The Orphan of Anyang Wang Chao directed this 2001 drama in which a miner in the Chinese town of Anyang finds an abandoned baby and strikes a deal with a local prostitute to help care for the child in exchange for a monthly stipend (84 min.). (PFA, 6:30)

Grain in Ear A Korean Chinese woman sells kimchi along the roadside and suffers aplenty, in this drama by director Zhang Lu (109 min., 2005). (PFA, 8:15)

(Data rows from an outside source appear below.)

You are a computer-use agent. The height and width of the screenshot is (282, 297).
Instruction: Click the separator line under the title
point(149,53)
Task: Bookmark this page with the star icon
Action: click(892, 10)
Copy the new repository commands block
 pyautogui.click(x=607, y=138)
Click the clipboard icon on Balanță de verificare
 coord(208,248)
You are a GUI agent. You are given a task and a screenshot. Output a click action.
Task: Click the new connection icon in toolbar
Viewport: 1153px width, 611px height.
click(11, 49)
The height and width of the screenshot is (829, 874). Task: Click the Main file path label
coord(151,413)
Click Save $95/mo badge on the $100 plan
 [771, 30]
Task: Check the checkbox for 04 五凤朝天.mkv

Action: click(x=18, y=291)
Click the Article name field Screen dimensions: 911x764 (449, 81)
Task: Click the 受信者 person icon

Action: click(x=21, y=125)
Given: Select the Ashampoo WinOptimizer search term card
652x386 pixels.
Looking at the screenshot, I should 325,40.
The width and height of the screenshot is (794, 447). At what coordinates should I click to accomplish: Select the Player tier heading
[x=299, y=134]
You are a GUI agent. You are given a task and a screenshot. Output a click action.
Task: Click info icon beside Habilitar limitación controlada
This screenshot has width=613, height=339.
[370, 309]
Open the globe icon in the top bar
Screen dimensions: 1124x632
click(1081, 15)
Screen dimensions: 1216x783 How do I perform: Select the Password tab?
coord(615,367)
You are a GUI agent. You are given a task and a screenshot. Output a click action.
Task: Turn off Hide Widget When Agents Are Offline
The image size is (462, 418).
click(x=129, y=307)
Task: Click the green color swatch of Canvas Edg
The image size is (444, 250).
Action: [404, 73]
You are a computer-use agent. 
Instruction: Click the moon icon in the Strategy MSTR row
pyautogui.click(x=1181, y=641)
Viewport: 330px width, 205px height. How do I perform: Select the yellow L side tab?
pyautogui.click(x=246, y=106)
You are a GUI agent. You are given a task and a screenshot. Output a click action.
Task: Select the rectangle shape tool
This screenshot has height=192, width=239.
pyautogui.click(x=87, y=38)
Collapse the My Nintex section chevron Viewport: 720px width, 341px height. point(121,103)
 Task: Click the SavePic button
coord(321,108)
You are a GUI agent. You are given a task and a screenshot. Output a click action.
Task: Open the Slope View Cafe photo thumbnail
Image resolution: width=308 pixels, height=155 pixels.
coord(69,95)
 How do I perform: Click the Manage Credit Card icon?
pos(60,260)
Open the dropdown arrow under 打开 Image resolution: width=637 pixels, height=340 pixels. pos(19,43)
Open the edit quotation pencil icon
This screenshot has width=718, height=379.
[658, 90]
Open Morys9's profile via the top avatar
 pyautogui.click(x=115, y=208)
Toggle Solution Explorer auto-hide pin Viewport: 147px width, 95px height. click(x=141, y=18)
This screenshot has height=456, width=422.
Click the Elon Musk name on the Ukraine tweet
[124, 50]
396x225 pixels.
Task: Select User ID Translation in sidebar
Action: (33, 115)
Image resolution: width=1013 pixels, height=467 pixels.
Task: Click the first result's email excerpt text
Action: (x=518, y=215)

Strangers on a Train Bruno, a wealthy young psychopath, meets Guy, an amiable young tennis player, on a night train, and suggests trading murders — Bruno's father for Guy's wife (who won't give him a divorce) — so that the murders will appear motiveless and hence untraceable. Guy writes Bruno off as a harmless nut — until his wife is killed. This is one of Hitchcock's funniest and most devious films despite some weak characterizations: Farley Granger fails to bring any depth or force to the tennis player, but Robert Walker anchors the film by playing baby-faced Bruno with such malicious delight that we find ourselves almost rooting for him — certainly cheering when he bursts whining children's balloons with a flick of his cigarette at the fairground. This movie contains the famous scene of the carousel spinning faster and faster until its hub shatters and it grinds to a halt amid the screams of children, the crackling of lunging live wires, and a shower of sparks. Based on Patricia Highsmith's novel, adapted by Raymond Chandler. That's talent (101 min., 1951). — M.C. (EC, 6:00)

Sun., November 23

Ode to Mount Hayachine A year in the life of villagers living in the foothills of Mt. Mayachine as they prepare for their ritualistic dance-theater kagura performances. When it came out, Ode was a surprising box-office hit in Japan (186 min., 1982). (PFA, 2:00)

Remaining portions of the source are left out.